The Palestinians threatened Wednesday to sue Israel through international bodies if it continues expanding settlements in the occupied territories, warning it was an issue that could torpedo fledgling peace talks.
"These are not just dots on a map," PLO executive committee member Hanan Ashrawi said of more than 2,000 new settler homes which were approved for construction ahead of a resumption of peace negotiations late last month.
"These are willful and destructive measures to prevent the creation of a Palestinian state.
"If Israel carries out these plans... we will be forced to (have) recourse to international judicial processes through international institutions," she told reporters near the settlement neighborhood of Gilo, south of Jerusalem, where many of the new units are to be built.

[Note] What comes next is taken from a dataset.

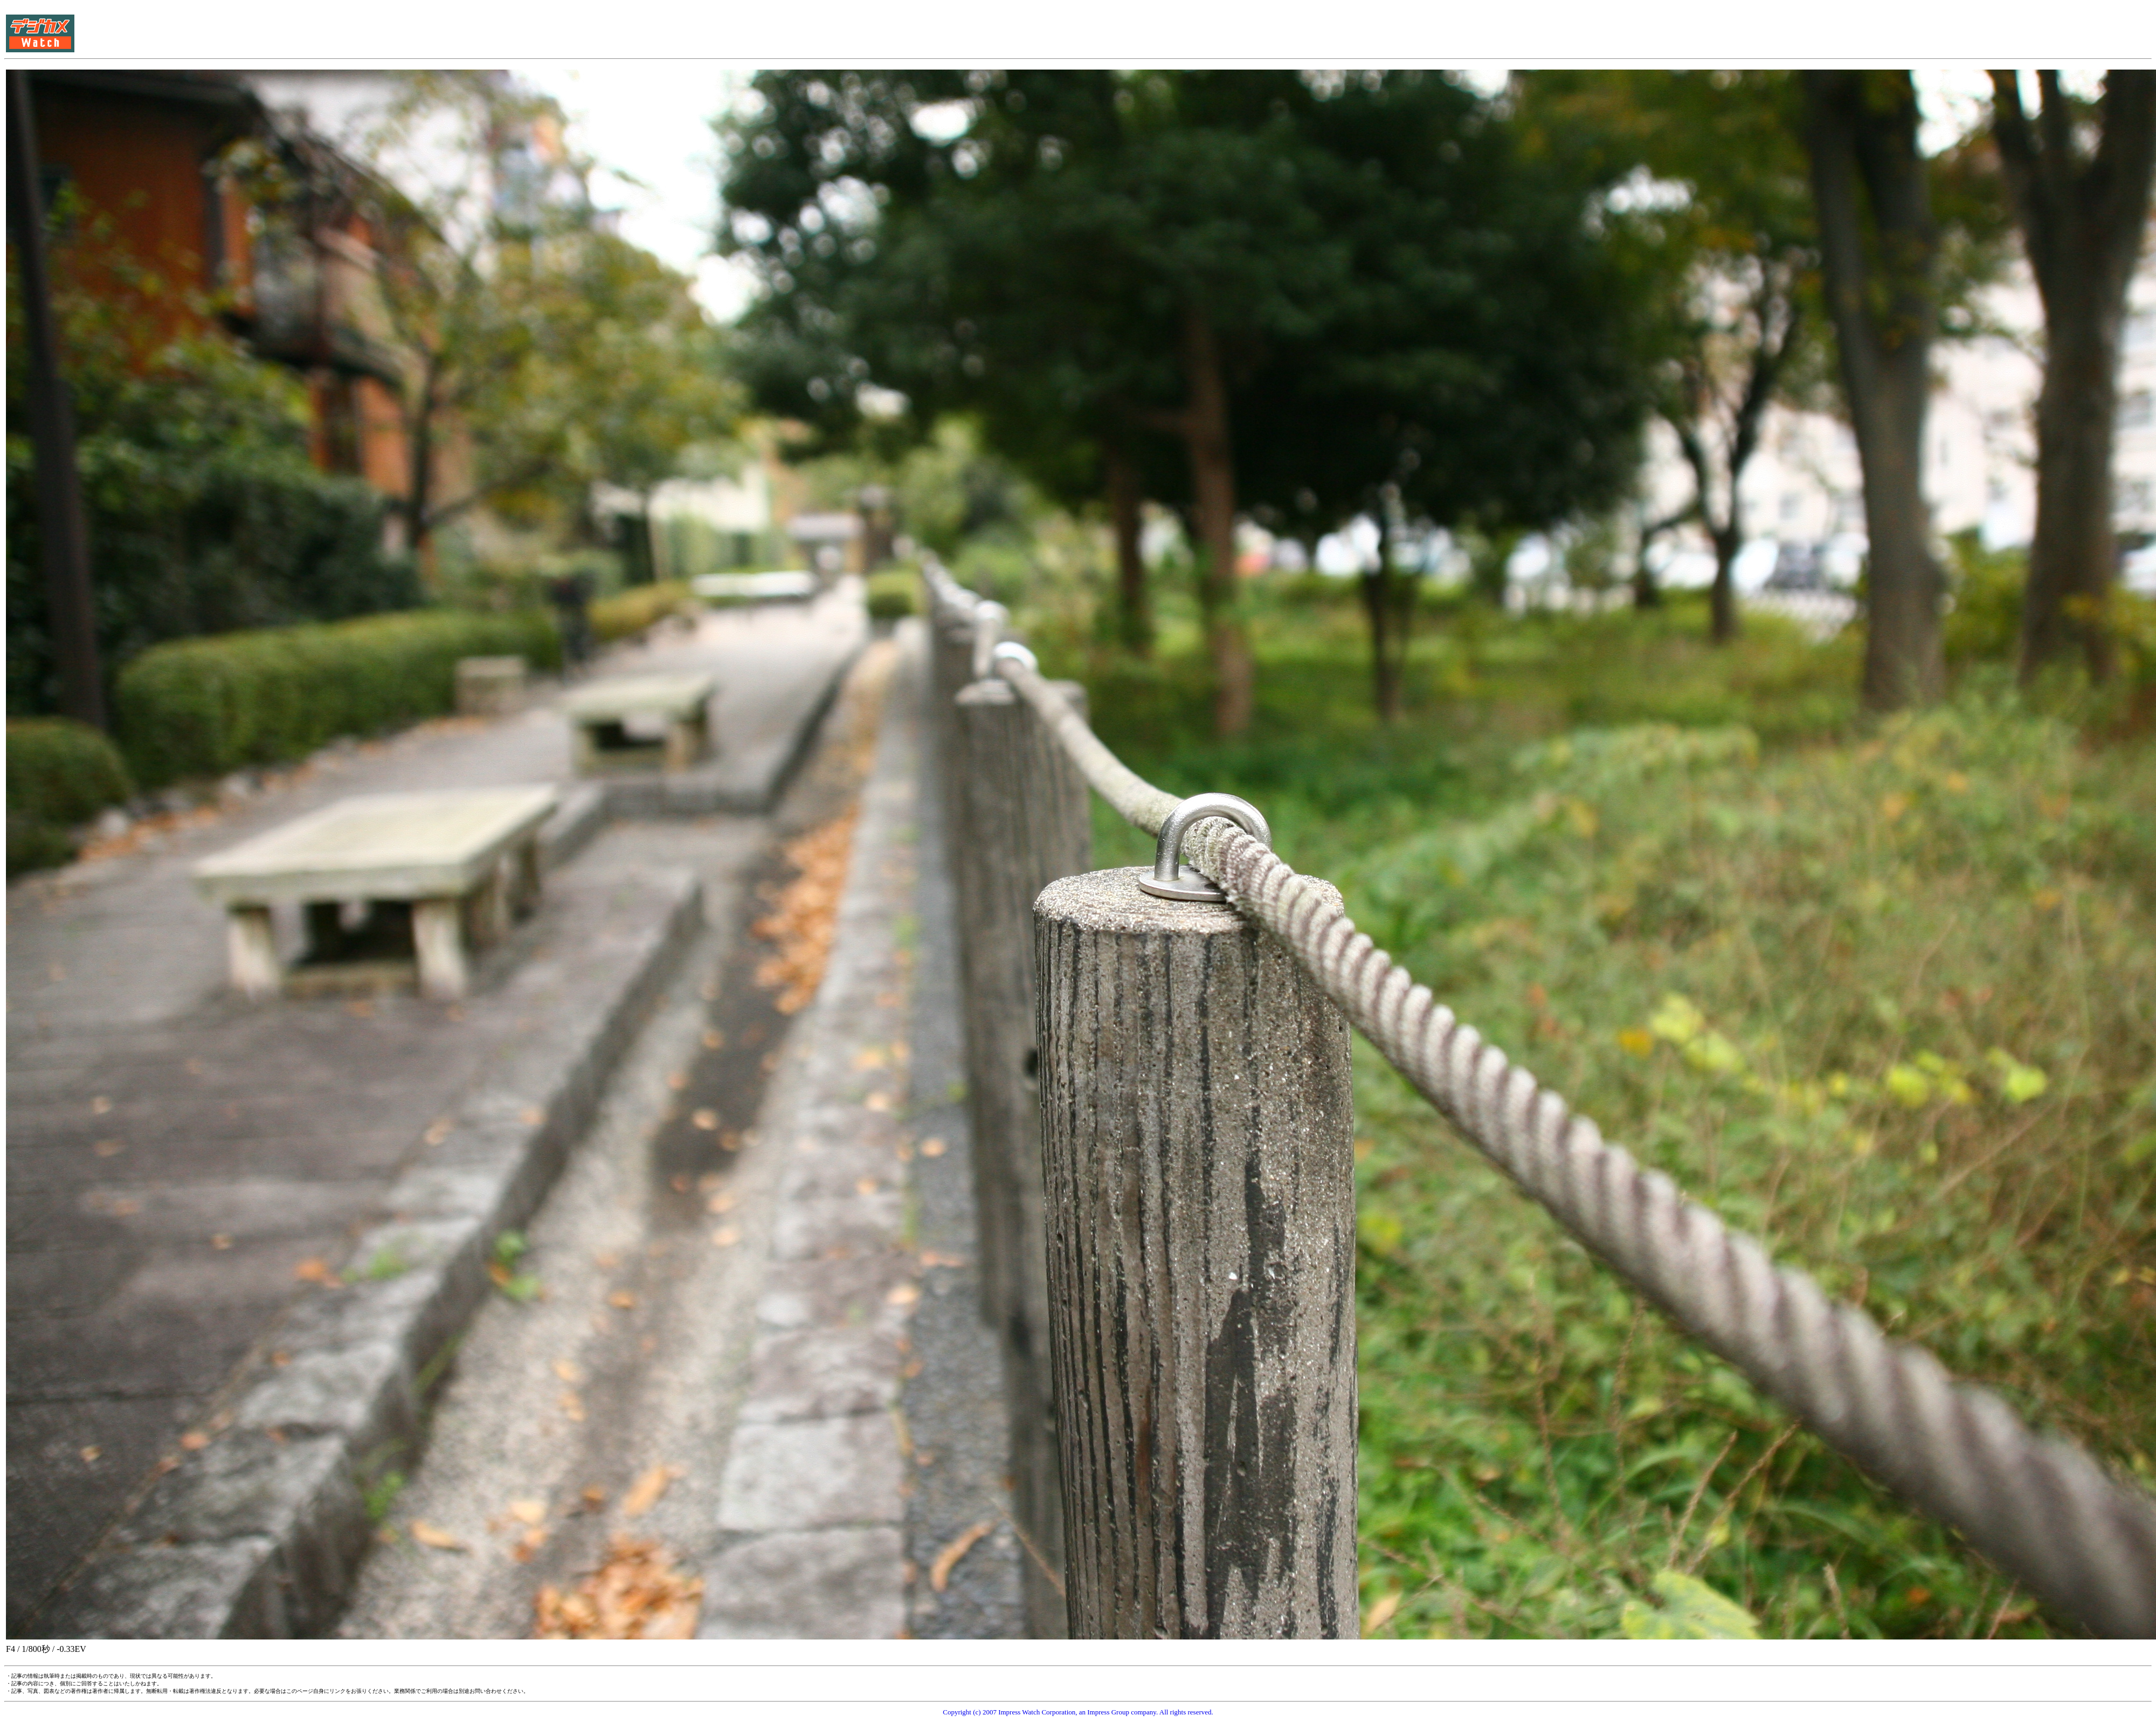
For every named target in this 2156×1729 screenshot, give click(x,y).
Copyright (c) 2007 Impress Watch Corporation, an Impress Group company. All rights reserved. (1078, 1712)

Israeli and Palestinian negotiators held a new round of peace talks in Jerusalem on Tuesday, their second since the resumption of direct negotiations in Washington late last month which ended a nearly three-year gap.
The last talks, in September 2010, broke down over the issue of settlement expansion.

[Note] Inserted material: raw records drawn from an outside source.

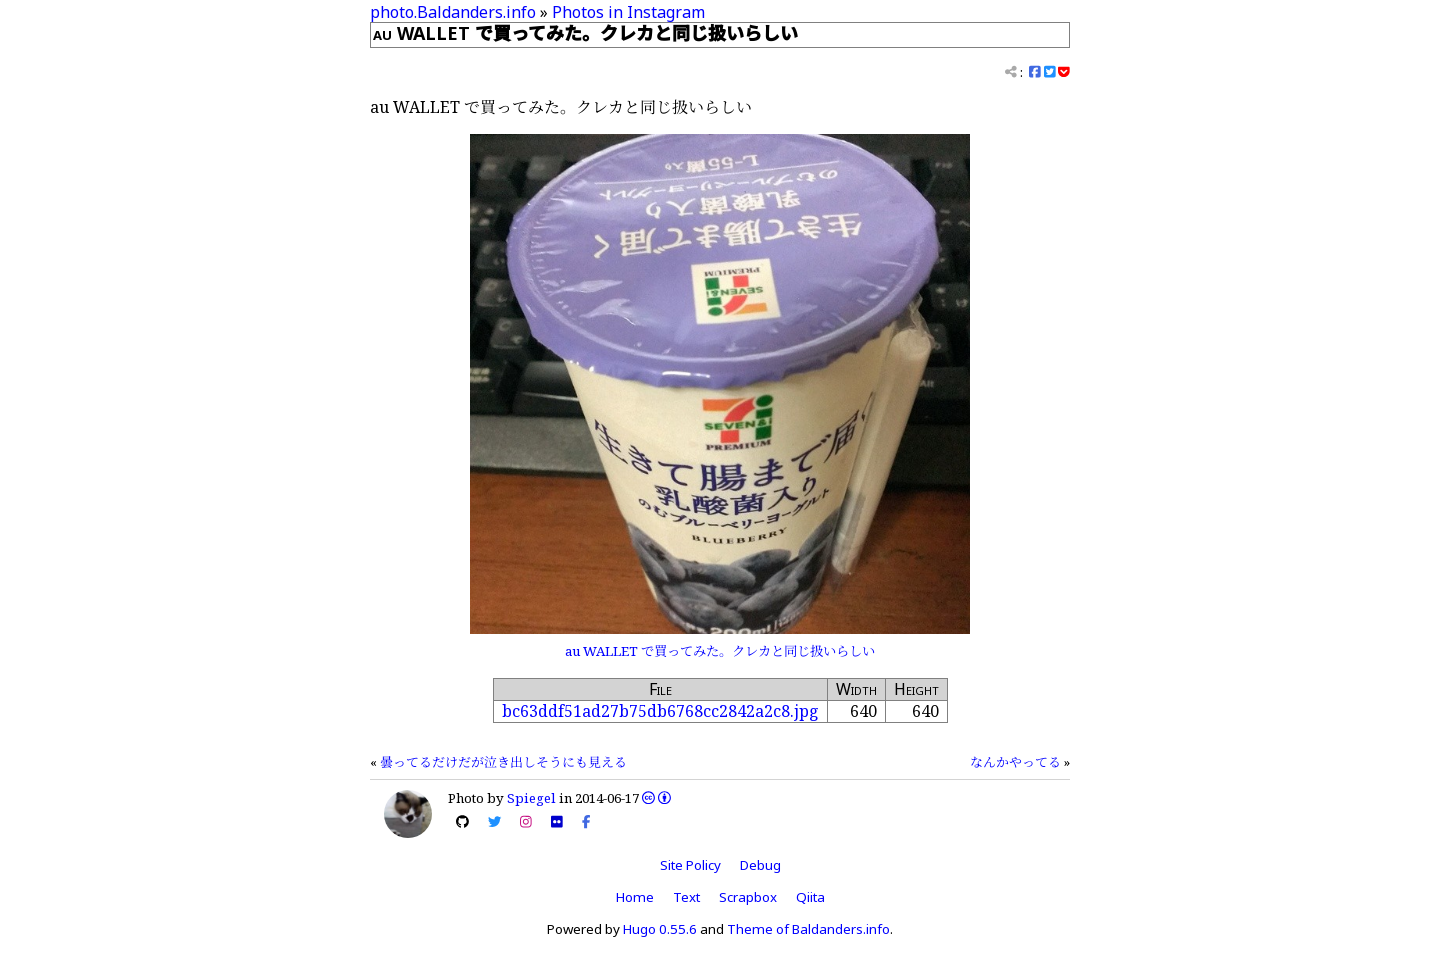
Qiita (810, 897)
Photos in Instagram (628, 12)
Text (686, 897)
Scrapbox (748, 897)
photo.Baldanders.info (453, 12)
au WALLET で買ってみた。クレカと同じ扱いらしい (720, 651)
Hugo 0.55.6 (660, 929)
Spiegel (531, 798)
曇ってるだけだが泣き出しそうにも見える (503, 762)
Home (635, 897)
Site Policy (690, 865)
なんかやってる (1015, 762)
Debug (760, 865)
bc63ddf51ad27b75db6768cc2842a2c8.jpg (660, 711)
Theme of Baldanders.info (808, 929)
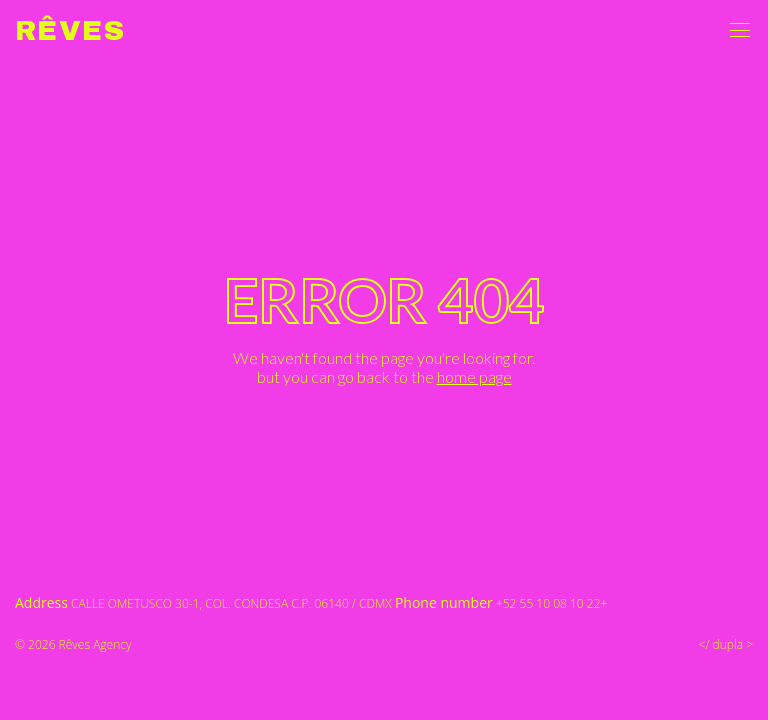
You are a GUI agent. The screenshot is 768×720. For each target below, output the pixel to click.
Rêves (70, 30)
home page (474, 376)
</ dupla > (726, 644)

"There has been no breakthrough and no agreement. Discussions have not been on specifics," Ashrawi said of the resumed talks.
Details of the discussions have not been revealed at the request of U.S. mediators, who asked last week for a strict news blackout.
Ashrawi warned that Israeli settlement building threatened once again to torpedo peace efforts.
"We are not prepared to make the same mistakes and to have talks for their own sake as Israel continues... unilateral measures" such as further settlement building, she said.
She urged the United States to take a firm stance against settlements, following the example of the EU.
"The EU guidelines are just the beginning of holding Israel accountable (for settlement building). We call on all other countries to persist in holding Israel and the settlers accountable," Ashrawi said.
The EU published guidelines last month that forbid its institutions from dealing with or funding any West Bank settlements.
In the last significant attempt to work through international bodies, the Palestinians gained upgraded status at the U.N. in November, with an overwhelming majority of countries voting in favor of their becoming a non-member observer state.
The U.S. and Israel voted against the motion.
Israeli Prime Minister Benjamin Netanyahu on Friday played down the settlements issue.
"The root cause (of the conflict) was and remains the persistent refusal to recognize the Jewish state in any boundary," he said.
"It doesn't have to do with the settlements -- that's an issue that has to be resolved -- but this is not the reason that we have a continual conflict."